→ **Available data**
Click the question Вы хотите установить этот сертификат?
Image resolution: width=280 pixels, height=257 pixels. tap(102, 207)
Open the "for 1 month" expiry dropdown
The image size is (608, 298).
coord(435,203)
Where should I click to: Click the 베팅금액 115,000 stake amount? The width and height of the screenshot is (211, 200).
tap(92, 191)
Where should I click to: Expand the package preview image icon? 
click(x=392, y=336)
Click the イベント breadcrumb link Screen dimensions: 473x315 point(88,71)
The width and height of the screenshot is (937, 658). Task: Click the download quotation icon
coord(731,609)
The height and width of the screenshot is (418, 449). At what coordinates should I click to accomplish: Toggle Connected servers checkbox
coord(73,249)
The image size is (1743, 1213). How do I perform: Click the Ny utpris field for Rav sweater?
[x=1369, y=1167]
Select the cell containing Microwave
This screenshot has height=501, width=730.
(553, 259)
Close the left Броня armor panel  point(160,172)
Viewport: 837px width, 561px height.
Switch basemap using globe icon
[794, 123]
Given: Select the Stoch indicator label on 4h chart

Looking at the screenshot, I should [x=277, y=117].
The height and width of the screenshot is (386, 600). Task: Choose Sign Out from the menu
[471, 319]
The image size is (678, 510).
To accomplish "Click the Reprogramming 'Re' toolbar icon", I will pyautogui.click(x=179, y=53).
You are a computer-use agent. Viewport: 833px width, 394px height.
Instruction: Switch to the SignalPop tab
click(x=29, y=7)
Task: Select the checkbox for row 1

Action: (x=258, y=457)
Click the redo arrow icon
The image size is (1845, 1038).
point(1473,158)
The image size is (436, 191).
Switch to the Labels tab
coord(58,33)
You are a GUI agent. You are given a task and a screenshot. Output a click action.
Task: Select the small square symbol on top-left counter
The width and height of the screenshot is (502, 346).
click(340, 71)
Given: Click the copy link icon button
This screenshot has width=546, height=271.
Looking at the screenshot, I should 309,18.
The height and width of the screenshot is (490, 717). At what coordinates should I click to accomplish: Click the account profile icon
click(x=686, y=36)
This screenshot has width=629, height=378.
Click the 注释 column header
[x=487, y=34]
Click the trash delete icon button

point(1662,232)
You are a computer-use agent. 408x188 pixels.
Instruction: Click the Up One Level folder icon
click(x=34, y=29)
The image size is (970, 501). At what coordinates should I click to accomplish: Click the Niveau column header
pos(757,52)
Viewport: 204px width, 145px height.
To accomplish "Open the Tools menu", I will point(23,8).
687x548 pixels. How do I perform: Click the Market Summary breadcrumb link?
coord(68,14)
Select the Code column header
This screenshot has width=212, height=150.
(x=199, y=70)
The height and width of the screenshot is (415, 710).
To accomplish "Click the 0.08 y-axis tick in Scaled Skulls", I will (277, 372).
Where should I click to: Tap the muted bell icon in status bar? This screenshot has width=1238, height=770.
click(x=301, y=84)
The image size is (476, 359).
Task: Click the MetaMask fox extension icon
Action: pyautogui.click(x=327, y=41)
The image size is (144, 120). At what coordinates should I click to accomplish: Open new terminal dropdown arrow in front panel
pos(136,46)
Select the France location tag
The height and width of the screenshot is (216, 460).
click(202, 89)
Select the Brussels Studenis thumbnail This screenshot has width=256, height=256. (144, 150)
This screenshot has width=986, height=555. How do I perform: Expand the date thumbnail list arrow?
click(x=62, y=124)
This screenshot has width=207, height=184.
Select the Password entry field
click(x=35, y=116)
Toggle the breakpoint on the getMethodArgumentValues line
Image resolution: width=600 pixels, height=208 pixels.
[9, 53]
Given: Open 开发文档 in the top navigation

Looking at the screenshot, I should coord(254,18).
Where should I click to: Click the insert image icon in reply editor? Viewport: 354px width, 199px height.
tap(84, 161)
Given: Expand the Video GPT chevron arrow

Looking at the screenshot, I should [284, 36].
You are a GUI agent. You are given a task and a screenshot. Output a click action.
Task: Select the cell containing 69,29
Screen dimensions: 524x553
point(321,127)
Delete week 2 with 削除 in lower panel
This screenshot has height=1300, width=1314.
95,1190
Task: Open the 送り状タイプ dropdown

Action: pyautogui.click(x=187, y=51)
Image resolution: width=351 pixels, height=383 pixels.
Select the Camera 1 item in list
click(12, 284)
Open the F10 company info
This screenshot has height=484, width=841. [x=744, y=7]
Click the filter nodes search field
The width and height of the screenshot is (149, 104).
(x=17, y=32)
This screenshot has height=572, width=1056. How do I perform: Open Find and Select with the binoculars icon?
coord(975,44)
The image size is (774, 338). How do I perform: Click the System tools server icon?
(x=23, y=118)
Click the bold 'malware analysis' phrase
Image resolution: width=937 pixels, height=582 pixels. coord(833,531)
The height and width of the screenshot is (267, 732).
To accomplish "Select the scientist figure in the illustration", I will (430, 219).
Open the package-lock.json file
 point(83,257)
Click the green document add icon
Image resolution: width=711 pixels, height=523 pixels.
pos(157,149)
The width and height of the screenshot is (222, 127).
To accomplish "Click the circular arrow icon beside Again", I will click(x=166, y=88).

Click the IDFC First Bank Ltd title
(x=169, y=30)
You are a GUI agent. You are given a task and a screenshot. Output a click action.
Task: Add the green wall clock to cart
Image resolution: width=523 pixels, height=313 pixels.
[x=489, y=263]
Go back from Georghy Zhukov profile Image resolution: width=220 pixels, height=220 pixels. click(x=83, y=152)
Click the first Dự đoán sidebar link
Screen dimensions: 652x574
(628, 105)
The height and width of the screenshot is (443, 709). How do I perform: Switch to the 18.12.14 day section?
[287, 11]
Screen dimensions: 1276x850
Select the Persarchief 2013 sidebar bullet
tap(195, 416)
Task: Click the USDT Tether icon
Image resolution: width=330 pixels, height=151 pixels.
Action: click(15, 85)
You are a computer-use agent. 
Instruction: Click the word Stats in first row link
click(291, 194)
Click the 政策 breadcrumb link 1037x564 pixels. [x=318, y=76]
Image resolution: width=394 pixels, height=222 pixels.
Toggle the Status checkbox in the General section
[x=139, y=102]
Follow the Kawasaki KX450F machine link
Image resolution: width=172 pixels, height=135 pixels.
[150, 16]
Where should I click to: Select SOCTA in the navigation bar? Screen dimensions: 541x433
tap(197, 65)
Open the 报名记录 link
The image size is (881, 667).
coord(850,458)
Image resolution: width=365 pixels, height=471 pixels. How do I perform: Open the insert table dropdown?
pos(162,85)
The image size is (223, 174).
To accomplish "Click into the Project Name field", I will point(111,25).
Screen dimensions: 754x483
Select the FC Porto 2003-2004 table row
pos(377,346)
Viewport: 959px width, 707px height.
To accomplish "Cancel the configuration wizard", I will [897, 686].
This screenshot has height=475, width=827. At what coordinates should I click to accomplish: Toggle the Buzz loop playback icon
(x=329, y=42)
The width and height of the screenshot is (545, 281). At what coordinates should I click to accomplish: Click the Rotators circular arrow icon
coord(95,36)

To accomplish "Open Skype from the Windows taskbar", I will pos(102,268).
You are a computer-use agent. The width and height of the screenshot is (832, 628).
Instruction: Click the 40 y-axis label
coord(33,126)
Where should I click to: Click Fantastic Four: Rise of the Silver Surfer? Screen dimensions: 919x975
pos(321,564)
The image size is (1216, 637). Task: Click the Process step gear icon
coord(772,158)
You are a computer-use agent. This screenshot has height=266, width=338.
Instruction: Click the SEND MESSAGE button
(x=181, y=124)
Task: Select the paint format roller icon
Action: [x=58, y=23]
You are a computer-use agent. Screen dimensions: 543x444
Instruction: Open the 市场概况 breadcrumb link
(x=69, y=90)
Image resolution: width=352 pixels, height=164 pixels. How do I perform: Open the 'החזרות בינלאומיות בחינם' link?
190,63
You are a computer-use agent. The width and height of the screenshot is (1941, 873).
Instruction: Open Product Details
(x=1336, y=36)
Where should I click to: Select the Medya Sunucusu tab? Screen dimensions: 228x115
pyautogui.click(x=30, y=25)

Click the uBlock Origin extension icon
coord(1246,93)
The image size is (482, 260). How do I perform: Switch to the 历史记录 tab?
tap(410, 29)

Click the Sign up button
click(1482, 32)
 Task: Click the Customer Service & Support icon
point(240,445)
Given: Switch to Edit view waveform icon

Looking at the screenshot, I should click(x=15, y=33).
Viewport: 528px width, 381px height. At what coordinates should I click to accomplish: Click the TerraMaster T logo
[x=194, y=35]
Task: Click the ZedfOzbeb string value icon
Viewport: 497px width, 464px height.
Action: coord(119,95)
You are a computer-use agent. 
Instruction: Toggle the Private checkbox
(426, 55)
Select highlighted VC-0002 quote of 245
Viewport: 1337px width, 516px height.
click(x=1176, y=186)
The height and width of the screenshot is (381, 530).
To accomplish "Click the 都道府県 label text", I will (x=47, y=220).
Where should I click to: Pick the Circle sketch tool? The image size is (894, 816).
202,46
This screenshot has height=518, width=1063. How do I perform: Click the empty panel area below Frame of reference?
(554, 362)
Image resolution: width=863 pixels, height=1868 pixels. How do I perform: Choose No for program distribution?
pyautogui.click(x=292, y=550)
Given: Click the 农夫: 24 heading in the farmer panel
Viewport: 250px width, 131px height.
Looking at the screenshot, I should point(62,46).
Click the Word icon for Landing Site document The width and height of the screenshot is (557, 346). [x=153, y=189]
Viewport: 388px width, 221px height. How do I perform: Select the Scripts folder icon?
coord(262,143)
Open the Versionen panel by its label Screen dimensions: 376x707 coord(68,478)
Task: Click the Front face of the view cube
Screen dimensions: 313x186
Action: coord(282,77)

→ **Directions**
Considering the entries above, how many lines contain "left"? Give that number with nothing else.

→ **Response for this exercise**
2